» STORED DATA
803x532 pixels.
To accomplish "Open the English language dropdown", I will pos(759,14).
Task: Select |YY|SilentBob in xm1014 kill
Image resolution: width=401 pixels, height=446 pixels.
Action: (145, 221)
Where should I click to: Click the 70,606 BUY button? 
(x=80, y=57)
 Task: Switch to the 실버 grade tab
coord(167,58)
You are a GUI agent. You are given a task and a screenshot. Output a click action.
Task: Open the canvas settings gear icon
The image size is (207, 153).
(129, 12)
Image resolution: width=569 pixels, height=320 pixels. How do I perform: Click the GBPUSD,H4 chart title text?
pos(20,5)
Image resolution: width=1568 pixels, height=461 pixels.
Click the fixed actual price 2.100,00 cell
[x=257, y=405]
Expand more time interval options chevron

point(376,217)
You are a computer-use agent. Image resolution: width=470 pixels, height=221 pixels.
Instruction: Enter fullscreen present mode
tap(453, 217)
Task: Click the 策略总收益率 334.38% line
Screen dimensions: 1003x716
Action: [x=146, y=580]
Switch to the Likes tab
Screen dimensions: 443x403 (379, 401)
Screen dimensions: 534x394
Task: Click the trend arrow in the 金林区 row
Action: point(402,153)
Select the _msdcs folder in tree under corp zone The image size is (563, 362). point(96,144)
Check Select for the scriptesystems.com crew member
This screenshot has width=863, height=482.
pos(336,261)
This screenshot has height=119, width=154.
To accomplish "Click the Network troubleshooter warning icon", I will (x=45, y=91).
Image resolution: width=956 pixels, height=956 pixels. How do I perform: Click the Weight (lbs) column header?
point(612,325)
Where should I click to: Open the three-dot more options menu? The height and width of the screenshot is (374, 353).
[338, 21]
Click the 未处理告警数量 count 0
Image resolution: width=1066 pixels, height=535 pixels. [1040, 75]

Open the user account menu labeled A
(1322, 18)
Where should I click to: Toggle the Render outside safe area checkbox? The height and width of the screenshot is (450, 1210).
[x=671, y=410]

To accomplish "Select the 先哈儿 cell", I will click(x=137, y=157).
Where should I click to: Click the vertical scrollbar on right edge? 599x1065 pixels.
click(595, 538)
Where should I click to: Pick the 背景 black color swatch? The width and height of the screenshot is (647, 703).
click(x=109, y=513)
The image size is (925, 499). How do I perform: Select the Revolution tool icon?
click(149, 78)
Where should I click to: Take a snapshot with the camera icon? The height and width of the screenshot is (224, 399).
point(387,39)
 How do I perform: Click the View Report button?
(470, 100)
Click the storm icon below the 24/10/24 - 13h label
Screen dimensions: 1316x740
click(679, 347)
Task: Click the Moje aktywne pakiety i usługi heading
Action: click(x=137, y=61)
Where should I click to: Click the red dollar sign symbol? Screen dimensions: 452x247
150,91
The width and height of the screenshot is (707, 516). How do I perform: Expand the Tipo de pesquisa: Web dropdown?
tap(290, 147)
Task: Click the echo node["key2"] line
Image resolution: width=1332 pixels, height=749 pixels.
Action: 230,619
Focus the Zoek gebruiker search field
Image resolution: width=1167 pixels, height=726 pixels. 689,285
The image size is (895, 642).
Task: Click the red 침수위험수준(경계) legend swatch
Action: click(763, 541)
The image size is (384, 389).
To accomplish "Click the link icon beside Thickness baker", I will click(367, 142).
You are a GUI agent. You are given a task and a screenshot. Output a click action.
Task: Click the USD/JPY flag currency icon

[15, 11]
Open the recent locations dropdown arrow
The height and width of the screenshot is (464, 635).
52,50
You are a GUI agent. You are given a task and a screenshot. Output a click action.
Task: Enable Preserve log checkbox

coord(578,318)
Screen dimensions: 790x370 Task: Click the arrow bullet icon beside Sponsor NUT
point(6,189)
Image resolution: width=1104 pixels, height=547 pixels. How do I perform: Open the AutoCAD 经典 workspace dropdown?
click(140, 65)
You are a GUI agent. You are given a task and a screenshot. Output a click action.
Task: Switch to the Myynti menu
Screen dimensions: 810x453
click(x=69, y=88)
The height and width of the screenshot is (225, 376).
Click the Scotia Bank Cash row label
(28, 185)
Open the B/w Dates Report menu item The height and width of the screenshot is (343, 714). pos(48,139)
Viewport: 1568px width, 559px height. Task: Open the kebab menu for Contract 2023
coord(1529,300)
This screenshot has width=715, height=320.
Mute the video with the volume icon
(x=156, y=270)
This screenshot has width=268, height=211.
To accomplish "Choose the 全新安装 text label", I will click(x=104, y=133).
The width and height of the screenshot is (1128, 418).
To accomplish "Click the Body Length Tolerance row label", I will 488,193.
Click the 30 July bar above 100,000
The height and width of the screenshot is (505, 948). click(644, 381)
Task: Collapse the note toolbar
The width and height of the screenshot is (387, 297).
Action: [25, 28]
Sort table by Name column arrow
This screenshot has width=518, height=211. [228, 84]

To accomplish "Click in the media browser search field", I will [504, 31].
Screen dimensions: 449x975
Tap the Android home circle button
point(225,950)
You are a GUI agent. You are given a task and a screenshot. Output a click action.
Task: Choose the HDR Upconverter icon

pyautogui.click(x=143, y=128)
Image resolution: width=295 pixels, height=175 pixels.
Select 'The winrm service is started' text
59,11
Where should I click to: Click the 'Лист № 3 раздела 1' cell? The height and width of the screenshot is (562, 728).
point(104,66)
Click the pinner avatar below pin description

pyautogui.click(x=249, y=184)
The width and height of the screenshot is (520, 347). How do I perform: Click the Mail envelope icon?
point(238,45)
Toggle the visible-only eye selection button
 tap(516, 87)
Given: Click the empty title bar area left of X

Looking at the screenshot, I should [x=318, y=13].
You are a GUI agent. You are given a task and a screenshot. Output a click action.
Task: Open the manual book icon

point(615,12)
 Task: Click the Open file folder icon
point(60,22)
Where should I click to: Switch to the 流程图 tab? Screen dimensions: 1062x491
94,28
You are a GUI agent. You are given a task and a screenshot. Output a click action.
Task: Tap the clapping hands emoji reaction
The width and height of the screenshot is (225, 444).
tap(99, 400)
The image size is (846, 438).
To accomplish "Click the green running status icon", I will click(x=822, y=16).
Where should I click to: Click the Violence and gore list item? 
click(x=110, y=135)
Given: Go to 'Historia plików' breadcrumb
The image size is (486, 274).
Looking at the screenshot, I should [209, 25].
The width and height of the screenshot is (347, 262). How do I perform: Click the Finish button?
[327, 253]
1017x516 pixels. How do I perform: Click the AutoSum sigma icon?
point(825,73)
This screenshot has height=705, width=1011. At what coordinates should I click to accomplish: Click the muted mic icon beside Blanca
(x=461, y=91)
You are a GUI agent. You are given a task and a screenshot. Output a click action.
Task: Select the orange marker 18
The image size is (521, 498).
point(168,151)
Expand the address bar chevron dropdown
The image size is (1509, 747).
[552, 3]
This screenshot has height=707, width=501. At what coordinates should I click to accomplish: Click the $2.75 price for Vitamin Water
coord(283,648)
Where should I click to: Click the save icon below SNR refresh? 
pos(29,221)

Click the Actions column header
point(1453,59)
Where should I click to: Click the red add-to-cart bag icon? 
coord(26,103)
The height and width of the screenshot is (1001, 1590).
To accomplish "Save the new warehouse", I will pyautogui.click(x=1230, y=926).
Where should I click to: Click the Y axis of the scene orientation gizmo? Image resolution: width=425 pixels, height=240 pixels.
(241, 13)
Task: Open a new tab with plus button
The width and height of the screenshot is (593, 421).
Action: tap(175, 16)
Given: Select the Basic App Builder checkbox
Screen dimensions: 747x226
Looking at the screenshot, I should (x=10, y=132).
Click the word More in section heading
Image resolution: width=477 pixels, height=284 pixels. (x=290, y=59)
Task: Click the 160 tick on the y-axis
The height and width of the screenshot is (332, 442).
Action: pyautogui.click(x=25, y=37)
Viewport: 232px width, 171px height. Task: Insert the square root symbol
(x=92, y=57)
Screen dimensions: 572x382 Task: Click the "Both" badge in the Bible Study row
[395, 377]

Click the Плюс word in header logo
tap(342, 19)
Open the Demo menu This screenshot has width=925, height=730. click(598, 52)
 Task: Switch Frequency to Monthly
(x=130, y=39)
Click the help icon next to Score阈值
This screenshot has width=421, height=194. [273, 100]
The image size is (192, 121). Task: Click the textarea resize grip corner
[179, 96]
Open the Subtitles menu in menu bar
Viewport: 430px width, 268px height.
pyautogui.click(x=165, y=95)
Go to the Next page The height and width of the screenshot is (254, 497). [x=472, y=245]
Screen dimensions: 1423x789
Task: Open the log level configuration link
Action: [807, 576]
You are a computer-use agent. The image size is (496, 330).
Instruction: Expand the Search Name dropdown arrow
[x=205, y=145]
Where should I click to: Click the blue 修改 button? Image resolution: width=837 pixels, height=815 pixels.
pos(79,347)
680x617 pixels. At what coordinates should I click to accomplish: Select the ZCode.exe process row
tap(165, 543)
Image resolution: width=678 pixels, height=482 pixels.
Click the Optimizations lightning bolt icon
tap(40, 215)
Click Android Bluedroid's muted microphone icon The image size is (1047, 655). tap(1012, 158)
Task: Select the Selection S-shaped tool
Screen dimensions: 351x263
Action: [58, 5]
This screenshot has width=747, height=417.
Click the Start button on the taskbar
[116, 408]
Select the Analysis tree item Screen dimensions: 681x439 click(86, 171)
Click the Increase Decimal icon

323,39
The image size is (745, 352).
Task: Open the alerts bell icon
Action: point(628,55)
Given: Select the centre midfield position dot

» EXERCISE INSTRUCTIONS
Among the records above, find each line holding "computer" and list it.

» SOLUTION TO THIS EXERCISE
You are a computer-use agent. Image resolution: width=470 pixels, height=221 pixels.
You are a computer-use agent. The image size is (496, 330).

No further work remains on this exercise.